You can get lazy with Cisco switches after a while. Take the default switchport mode for Catalyst 3500-series devices, "switchport mode dynamic desirable". OK, I can configure some VLANs on some switches, connect them together, and they will form up trunks and usually do the right thing.

But what if there's a router or firewall you are going to hook up to this mess, and it doesn't speak DTP or ISL?

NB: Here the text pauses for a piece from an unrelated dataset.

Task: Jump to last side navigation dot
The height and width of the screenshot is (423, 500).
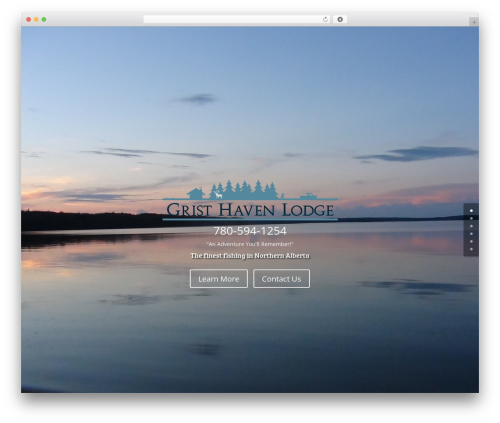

I have a subnet with one 3500 ("SW1") and a PIX ASA5500 firewall ("PIX"), and I wanted to hang another 3500 ("SW2") off it. Only three connections - what could possibly go wrong? The interface on SW1 is set up like this:
 interface GigabitEthernet0/2
switchport mode dynamic desirable
interface Vlan1
ip address 10.0.112.1 255.255.0.0
And the PIX interface:
interface GigabitEthernet1/2
nameif 10net
security-level 60
ip address 10.1.0.2 255.255.255.0
I can ping each interface from the other. Next, I configure an interface on SW2 exactly the same as SW1 (obviously with a different IP address):
interface GigabitEthernet0/2
switchport mode dynamic desirable
interface Vlan1
ip address 10.0.0.2 255.255.0.0
When I connect SW2, I immediately lose connectivity between SW1 and the PIX. What just happened?

DTP tries to do the right thing, and sets up a trunk between SW1 and SW2. But the PIX doesn't speak ISL (and I don't think it does DTP by default but I'm not sure.) The PIX is left twisting in the wind.

Remember "switchport mode dynamic desirable" is the default. It may save you minutes of configuration time, but you may spend hours figuring out why it blew up.